The problem. Rewrite everything from the line containing "1568x687 pixels." down to the end of the lines, putting "silver" in place of "gold" and keeping everything else the same. Leave the pictures out of your answer.

Pointing lines for screenshots and pages:

---

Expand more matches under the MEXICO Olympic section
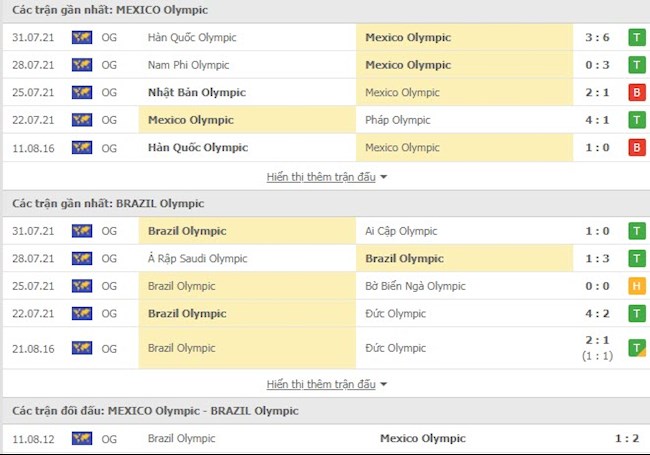The width and height of the screenshot is (650, 455). [x=320, y=176]
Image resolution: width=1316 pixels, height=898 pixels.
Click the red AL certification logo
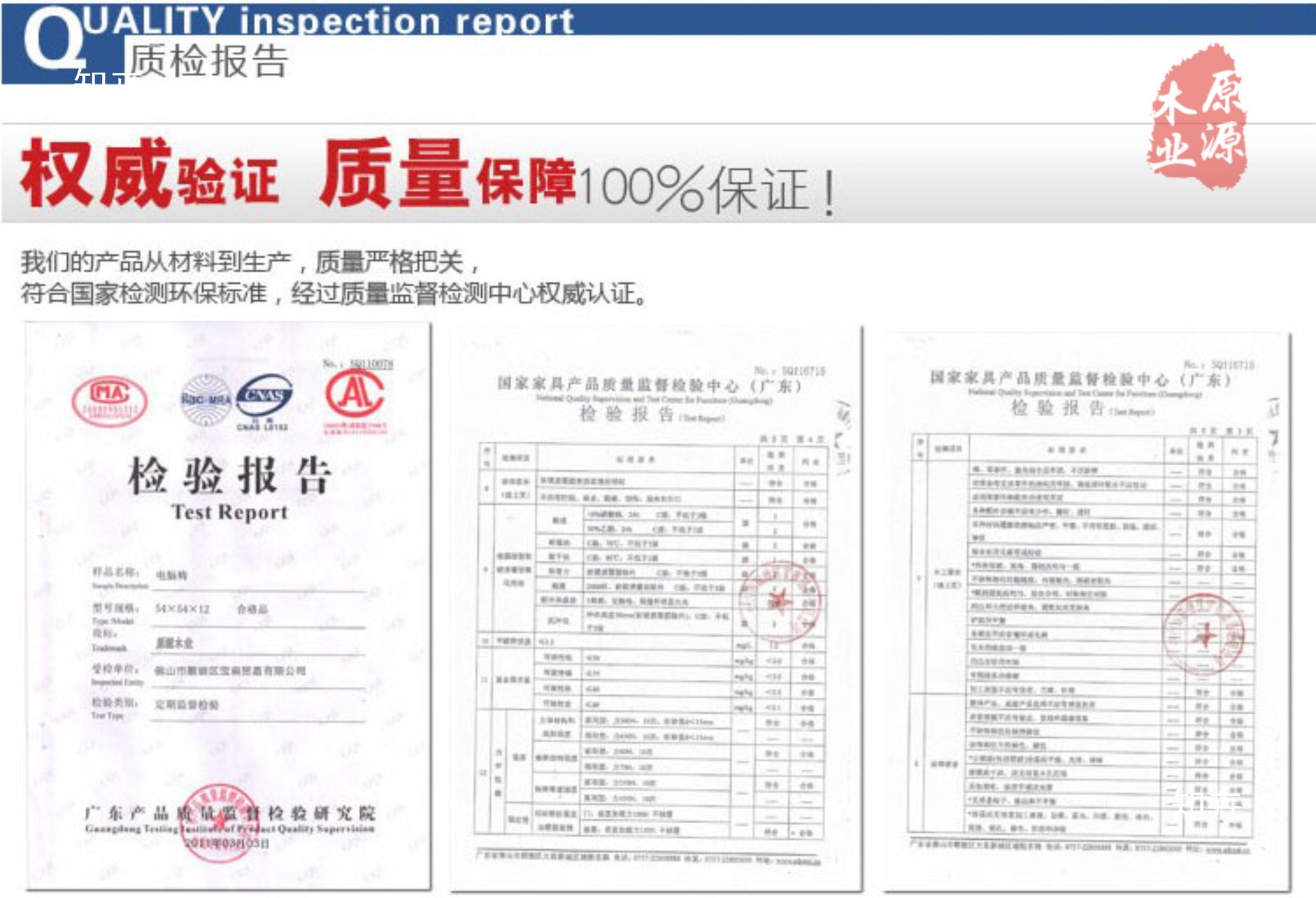tap(354, 395)
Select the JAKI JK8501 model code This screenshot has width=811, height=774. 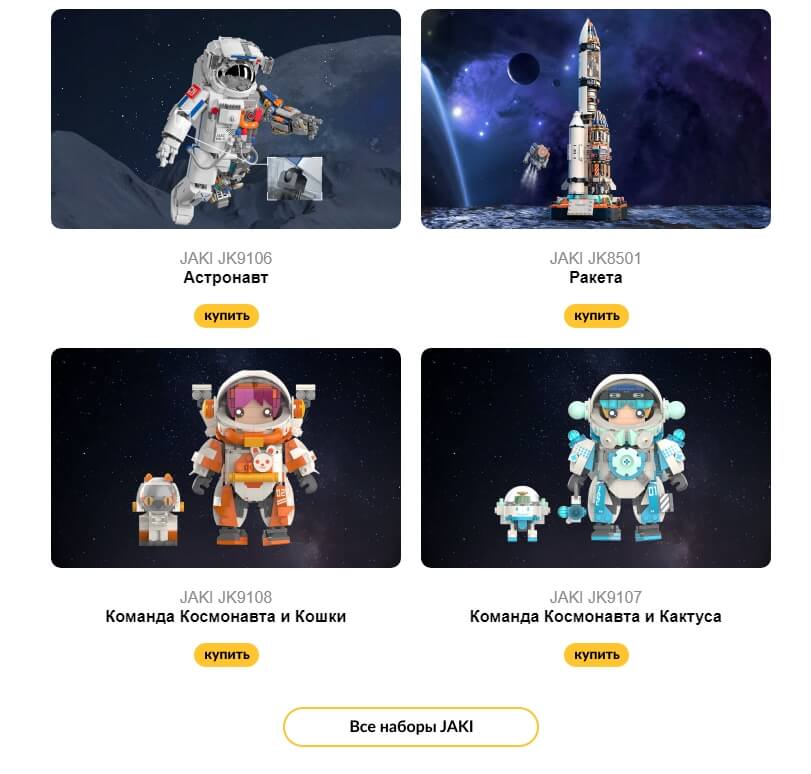[596, 258]
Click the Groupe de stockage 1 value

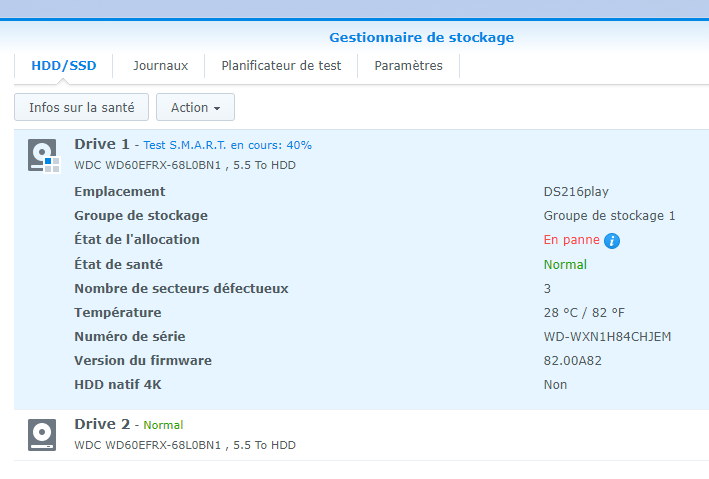click(x=609, y=216)
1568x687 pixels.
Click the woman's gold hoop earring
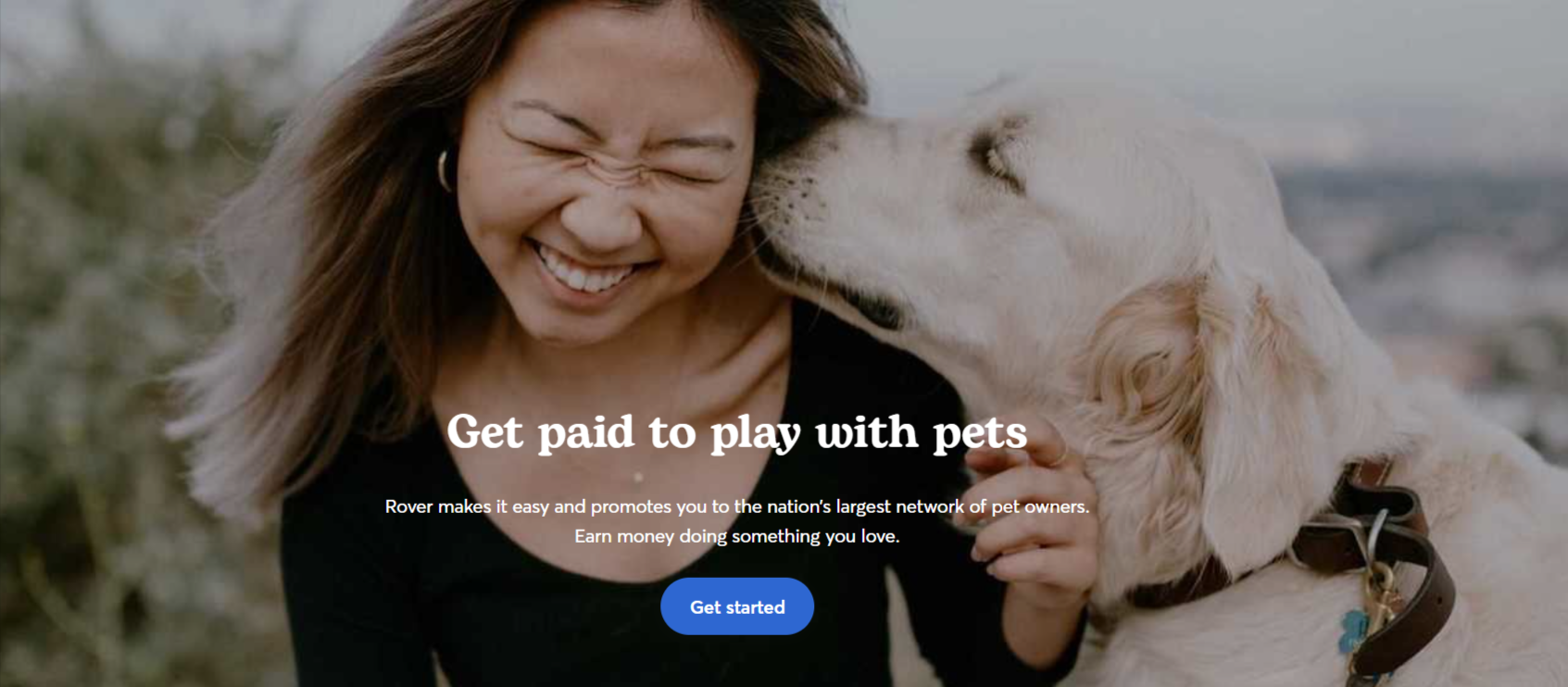click(445, 171)
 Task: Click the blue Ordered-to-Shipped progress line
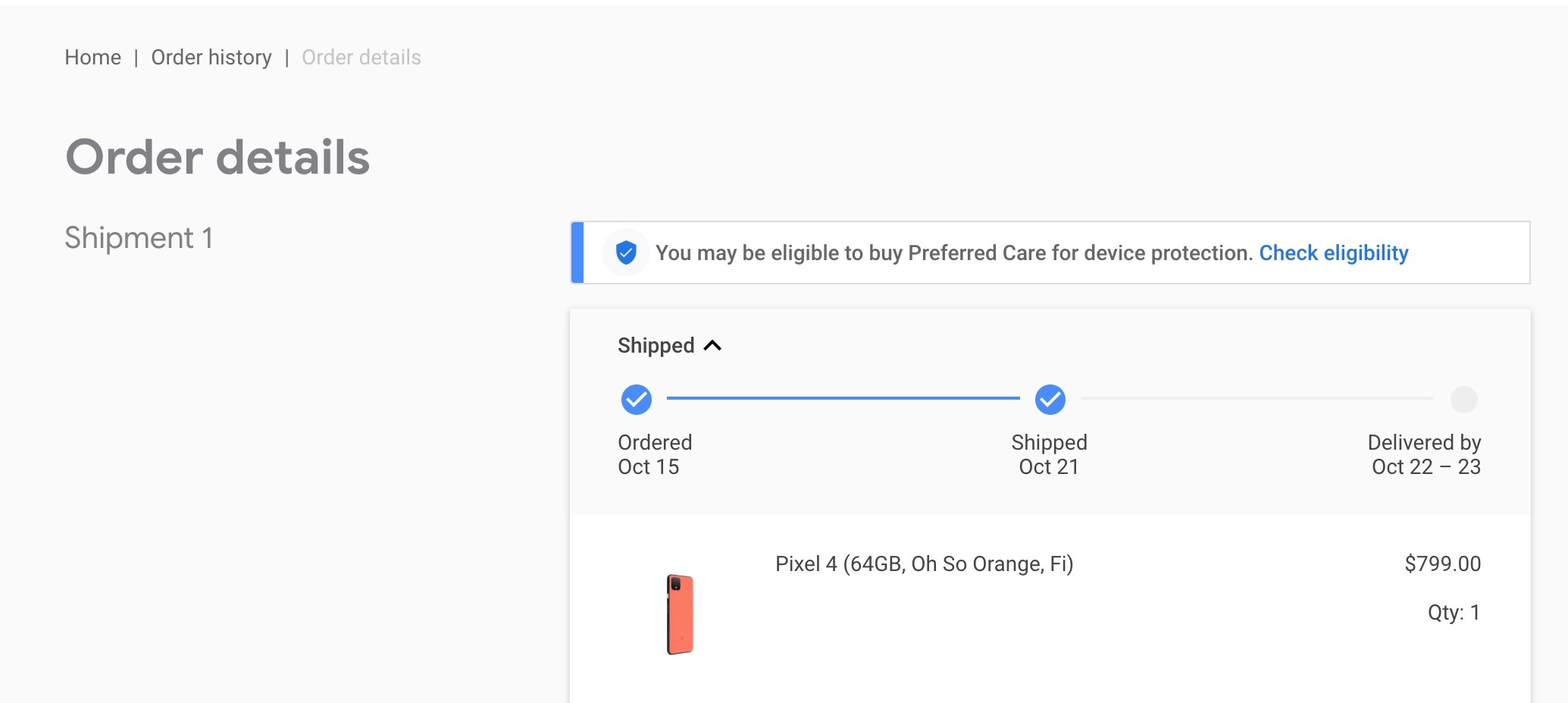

---

The completed task.
1568x687 pixels.
Click the woman's silver hoop earring
click(445, 171)
 Task: Click the blue Ordered-to-Shipped progress line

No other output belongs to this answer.